A new line of beverages from Coke and PepsiCo are headed to your grocery store's shelves.

Makers of these new "sparkling beverages" claim they taste great and won't add to your waistline.

The drinks will carry an extra boost of vitamins and minerals -- like iron, magnesium, and vitamins B-6 and B-12.

While promotions hail the drinks as a healthy choice to quench your thirst, experts have some doubts.

A New Take on Old Soda

Thus far, Coca-Cola is remaining tight-lipped about their product.
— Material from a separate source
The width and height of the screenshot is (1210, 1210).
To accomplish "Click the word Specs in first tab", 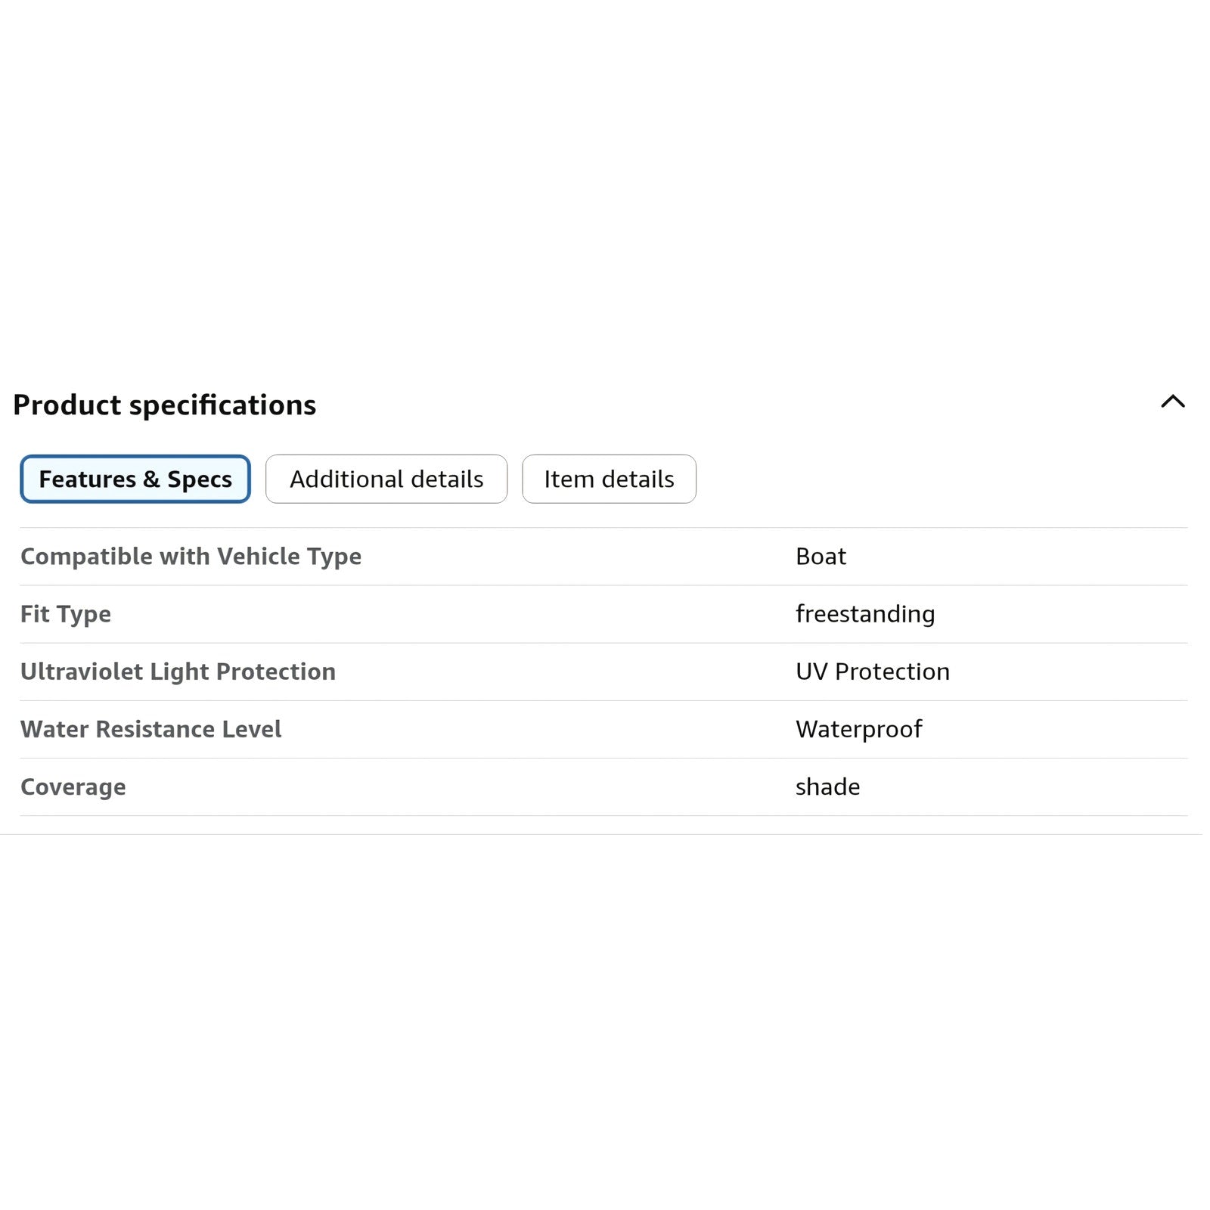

Scott Williamson, a public affairs officer with Coca-Cola North America, confirmed that the new beverage, dubbed Diet Coke Plus, will probably be formally announced this spring.

Dave DeCecco, spokesperson for Pepsi Cola North America, said his company's product, named TAVA, was developed in order to meet consumer demand for such a product.
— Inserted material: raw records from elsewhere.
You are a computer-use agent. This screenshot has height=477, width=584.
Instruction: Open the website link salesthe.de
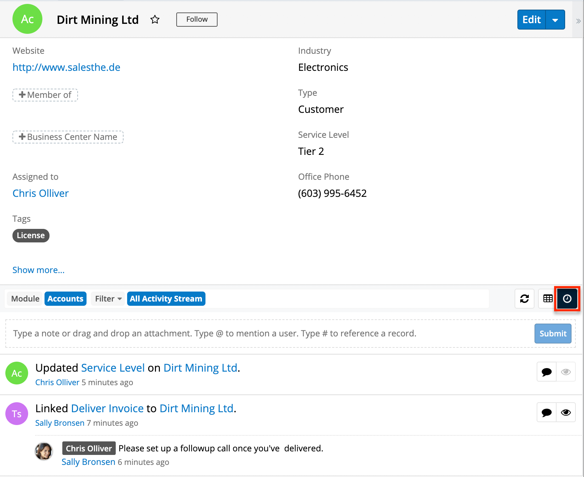tap(66, 67)
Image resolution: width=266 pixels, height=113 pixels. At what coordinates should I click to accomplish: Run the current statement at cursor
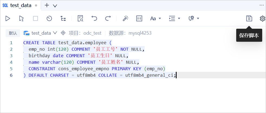tap(21, 18)
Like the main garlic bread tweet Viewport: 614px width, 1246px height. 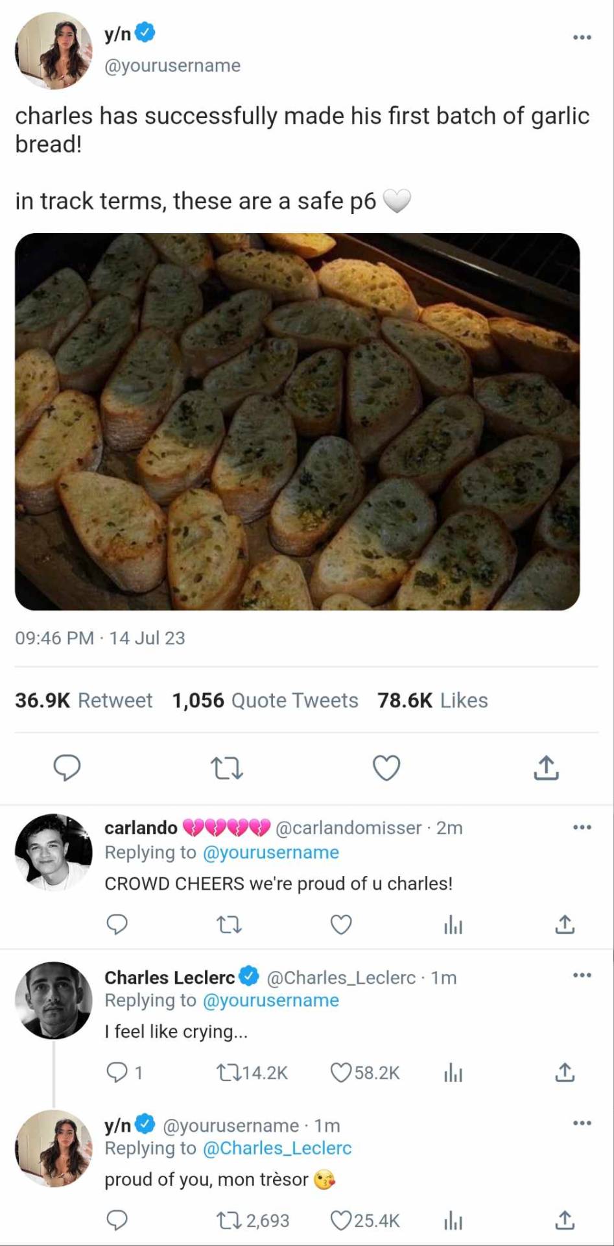[x=386, y=768]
"People are demanding something with a kind of benefit in some ways," DeCecco said, adding that products like this are well received by consumers as they "help them manage their lives."

DeCecco said that the product represents only the latest offering in the trend toward vitamin-fortified beverages. "It's really already been happening. If you look at all of the products out there, there really has been more focus on lower calorie offerings and added benefits."
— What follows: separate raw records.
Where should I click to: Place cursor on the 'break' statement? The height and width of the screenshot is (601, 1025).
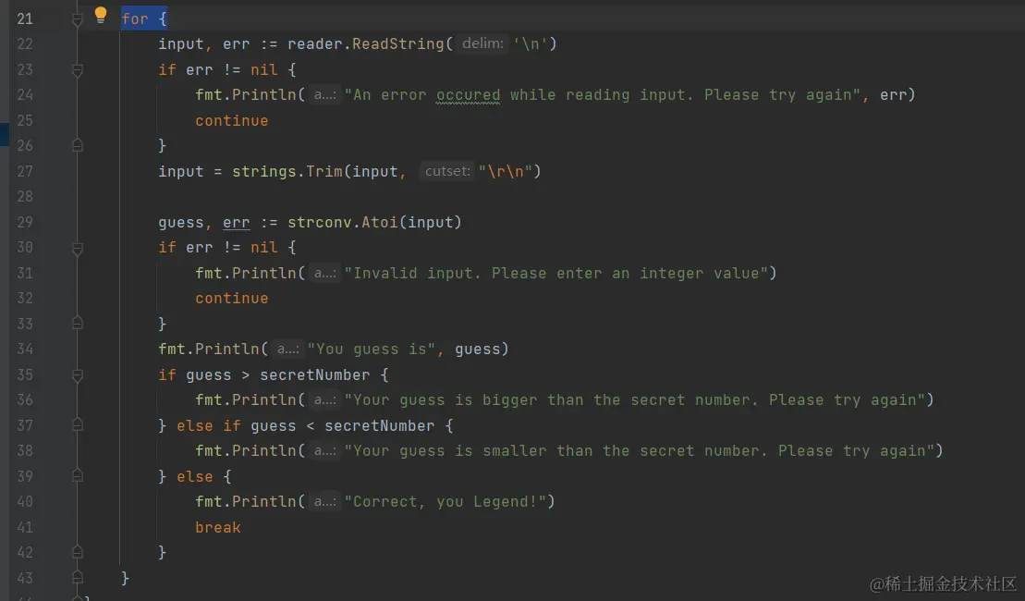click(218, 527)
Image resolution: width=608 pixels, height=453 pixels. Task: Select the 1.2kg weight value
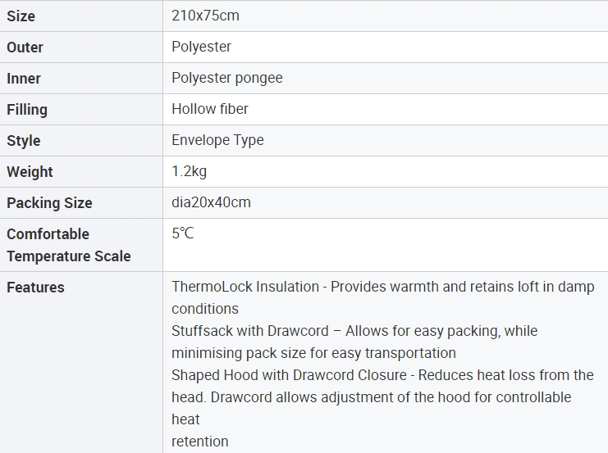point(190,171)

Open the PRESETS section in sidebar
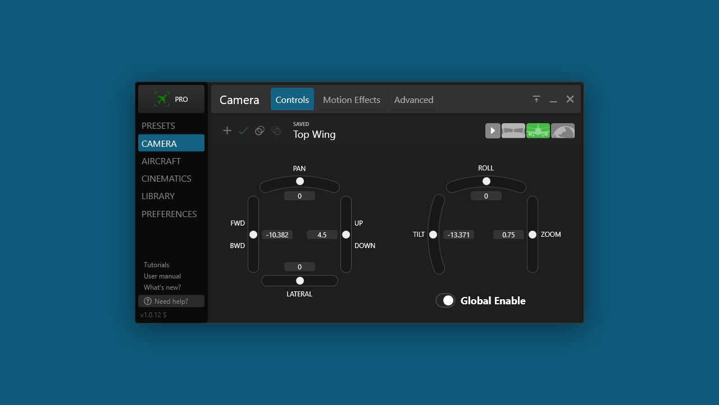coord(158,125)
Can a Soft Drink Be Healthy?

Soft drinks are increasingly named as culprits in the growing obesity epidemic. This new option is bound to draw appeal among the health-conscious crowd, and create a lot of confusion in the beverage aisle.

"It's going to be more important than ever to read the labels," said Jackie Newgent, a nutrition communications consultant in New York.

When the nutrition label has a high number in the vitamin column, that doesn't mean it's healthy. What everyone should remember, said Newgent, is "liquid calories are still calories."

"These products are not going to all of a sudden make your diet healthy," said Gregory Miller from the National Dairy Council. "I am concerned that these beverages would replace other nutrient-containing beverages."

According to Newgent, those looking to lose weight and stay healthy should stick to more natural products, such as water or tea.

However, for those who just can't put down that soft drink, this step by the beverage industry is a positive one.

"It can be like a weaning process," said Newgent. "This may be an option for those people to get them onto a healthier diet."


Many nutritionists question whether it's necessary to add additional vitamins and nutrients to beverages.

"I'm a little concerned about the capricious and rampant fortification of our food supply," said Miller. "As a nutritionist, I would hope that we would look to getting nutrition from foods that naturally contain these nutrients."

There has been little research into the possibly negative impacts of such fortification, particularly if the nutrients are not required in the level that they are present in these beverages.

For example, one of the additives to the new PepsiCo product is chromium, a mineral some have linked to boosting a person's metabolism and enhancing weight loss. According to the Mayo Clinic, however, there is no known information on the long-term side effects of chromium.

"If a consumer feels the need for more vitamins and minerals," Newgent said, "I would hope they choose natural foods, like fruits and veggies, for that."